--- START ---

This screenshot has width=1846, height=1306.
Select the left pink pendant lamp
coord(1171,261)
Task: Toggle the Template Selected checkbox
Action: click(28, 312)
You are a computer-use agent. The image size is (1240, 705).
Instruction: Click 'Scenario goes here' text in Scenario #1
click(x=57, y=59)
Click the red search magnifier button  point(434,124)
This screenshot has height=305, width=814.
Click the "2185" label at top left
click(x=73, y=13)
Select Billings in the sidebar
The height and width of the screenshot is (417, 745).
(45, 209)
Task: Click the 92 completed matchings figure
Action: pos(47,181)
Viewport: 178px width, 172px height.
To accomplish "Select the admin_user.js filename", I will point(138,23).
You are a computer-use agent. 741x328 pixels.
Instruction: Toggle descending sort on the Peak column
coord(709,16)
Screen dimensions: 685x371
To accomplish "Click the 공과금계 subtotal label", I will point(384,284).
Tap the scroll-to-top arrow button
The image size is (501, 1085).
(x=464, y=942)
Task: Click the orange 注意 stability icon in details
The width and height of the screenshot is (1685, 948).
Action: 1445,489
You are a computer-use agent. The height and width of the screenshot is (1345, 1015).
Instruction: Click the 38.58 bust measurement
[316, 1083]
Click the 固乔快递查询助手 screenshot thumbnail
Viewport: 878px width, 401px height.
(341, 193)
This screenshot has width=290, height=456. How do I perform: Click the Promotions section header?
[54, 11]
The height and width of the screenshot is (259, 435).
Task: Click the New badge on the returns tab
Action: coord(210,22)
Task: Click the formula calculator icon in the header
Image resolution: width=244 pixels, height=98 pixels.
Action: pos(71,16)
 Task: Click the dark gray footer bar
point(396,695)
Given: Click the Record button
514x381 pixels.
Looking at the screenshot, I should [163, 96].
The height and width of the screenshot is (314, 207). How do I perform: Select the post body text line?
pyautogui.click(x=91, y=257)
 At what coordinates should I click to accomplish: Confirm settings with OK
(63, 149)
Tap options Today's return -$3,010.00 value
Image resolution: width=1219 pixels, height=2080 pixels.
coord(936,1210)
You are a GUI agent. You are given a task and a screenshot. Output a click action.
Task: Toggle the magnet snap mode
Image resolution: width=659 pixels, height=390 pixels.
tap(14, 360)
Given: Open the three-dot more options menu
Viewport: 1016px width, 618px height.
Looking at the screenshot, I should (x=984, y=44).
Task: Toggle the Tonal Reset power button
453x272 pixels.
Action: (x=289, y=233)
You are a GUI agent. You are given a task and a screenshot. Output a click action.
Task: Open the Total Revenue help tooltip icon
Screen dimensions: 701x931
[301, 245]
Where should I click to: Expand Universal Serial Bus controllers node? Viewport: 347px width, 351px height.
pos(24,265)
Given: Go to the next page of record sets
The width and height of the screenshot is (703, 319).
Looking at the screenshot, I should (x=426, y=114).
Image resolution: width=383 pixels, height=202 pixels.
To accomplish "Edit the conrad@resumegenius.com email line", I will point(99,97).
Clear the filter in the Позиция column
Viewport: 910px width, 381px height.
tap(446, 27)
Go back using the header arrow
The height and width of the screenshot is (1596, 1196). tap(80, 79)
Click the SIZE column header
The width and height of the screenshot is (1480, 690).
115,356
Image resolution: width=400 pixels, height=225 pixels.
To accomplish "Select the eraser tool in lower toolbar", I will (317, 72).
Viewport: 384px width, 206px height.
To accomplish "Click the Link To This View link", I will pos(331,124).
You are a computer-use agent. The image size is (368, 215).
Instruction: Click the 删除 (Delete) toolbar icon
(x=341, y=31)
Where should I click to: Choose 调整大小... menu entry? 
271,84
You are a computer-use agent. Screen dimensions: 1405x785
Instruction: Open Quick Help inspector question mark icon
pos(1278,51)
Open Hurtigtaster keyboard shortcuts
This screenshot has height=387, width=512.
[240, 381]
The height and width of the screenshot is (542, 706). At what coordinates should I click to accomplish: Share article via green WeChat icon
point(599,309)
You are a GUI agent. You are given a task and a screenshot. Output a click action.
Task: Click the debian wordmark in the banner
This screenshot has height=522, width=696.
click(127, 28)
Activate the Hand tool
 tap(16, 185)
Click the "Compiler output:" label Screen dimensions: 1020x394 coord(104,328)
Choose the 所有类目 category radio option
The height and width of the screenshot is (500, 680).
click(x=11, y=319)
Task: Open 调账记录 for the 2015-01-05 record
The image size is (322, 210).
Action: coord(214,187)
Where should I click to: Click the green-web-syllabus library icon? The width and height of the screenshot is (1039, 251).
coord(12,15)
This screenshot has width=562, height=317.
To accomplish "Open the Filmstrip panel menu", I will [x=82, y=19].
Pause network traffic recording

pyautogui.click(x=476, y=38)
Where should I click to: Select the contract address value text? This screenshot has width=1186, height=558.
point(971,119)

--- END ---

• **What you have to do**
Repeat the line that contains "dimensions: 1020x394 coord(104,328)", then every line after it until the records end, with nothing added.

• **Solution to the problem**
Click the "Compiler output:" label Screen dimensions: 1020x394 coord(104,328)
Choose the 所有类目 category radio option
The height and width of the screenshot is (500, 680).
click(x=11, y=319)
Task: Open 调账记录 for the 2015-01-05 record
The image size is (322, 210).
Action: coord(214,187)
Where should I click to: Click the green-web-syllabus library icon? The width and height of the screenshot is (1039, 251).
coord(12,15)
This screenshot has width=562, height=317.
To accomplish "Open the Filmstrip panel menu", I will [x=82, y=19].
Pause network traffic recording

pyautogui.click(x=476, y=38)
Where should I click to: Select the contract address value text? This screenshot has width=1186, height=558.
point(971,119)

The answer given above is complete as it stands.